Niazi Khalid, head of the Iraqi Kurdistan Mine Action Agency (IKMAA), told Rudaw the joint Erbil-Baghdad delegation will visit Geneva on Monday for a summit lasting five days.
The Ottawa Treaty, formally known as the Convention on the Prohibition of the Use, Stockpiling, Production and Transfer of Anti-Personnel Mines and on their Destruction, aims to eliminate anti-personnel landmines (AP-mines) around the world. To date, there are 164 state parties to the treaty.
“We will put forth there the obstacles gripping the Kurdistan Region and Iraq for destroying anti-personnel mines,” Khalid said.
Vast areas of Iraq and the Kurdistan Region are contaminated with mines and other explosive remnants of war. Besides the IEDs and unexploded bombs left over from the war with ISIS, mines planted during the Anfal campaign and by both sides during the Iraq-Iraq war of 1980-88 continue to takes lives and limbs.

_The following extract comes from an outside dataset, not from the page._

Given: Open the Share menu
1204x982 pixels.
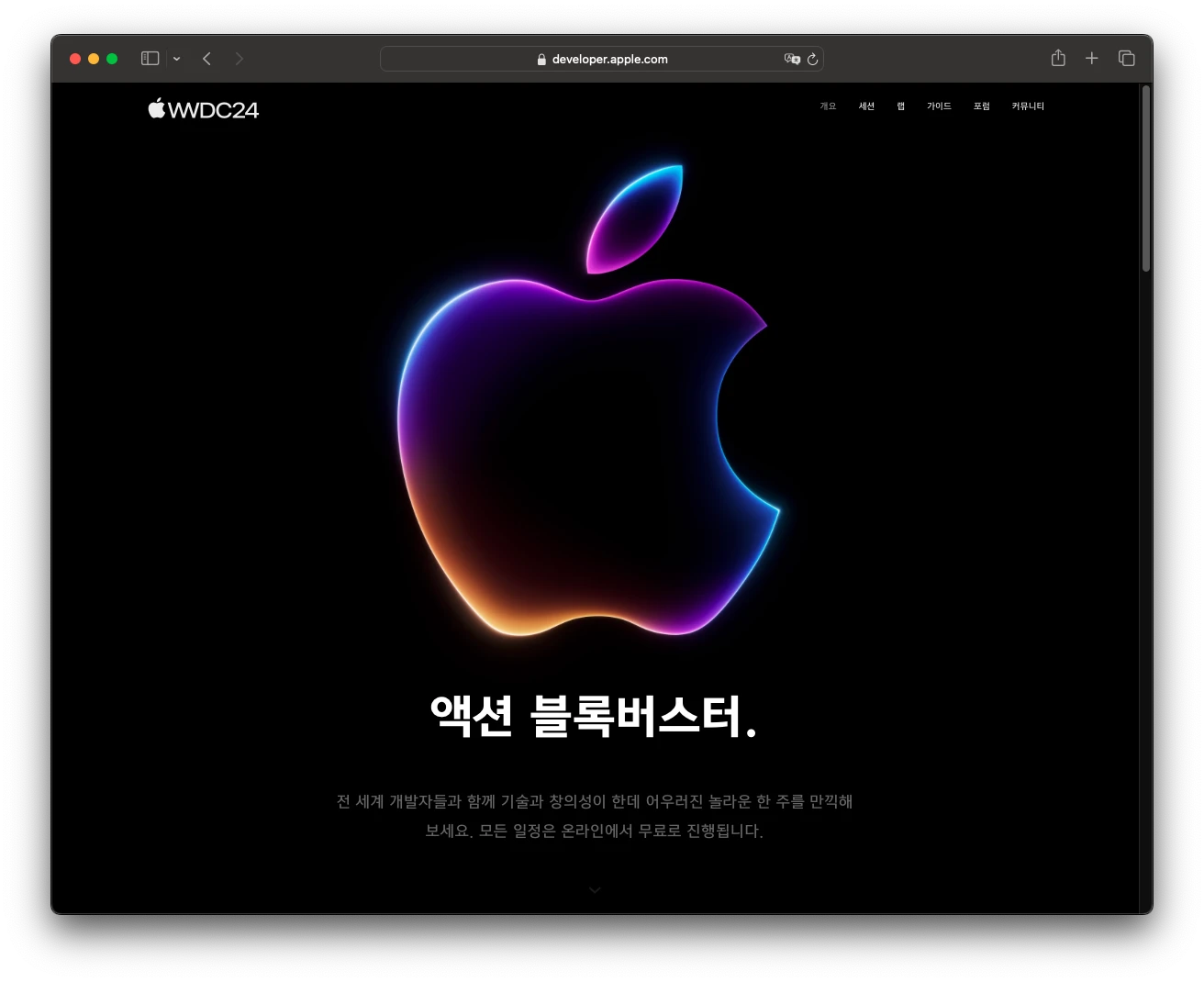Looking at the screenshot, I should tap(1058, 58).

When it signed the treaty in 1997, Iraq pledged to destroy all types of mines by February 2018. However, “it did not manage to do it due to the difficulties it faced particularly when the ISIS war started,” Khalid added.
According to Khalid, it is expected that Iraq will ask for further international assistance and an extension to its deadline. At the current level of investment, mine sweepers believe it will take several decades to make the land safe.
Western governments are contributing millions of dollars to UNMAS – the United Nations mine clearance agency. Mine clearance teams remain underfunded and underequipped, however, and clinics caring for amputees lack the resources to continue their work.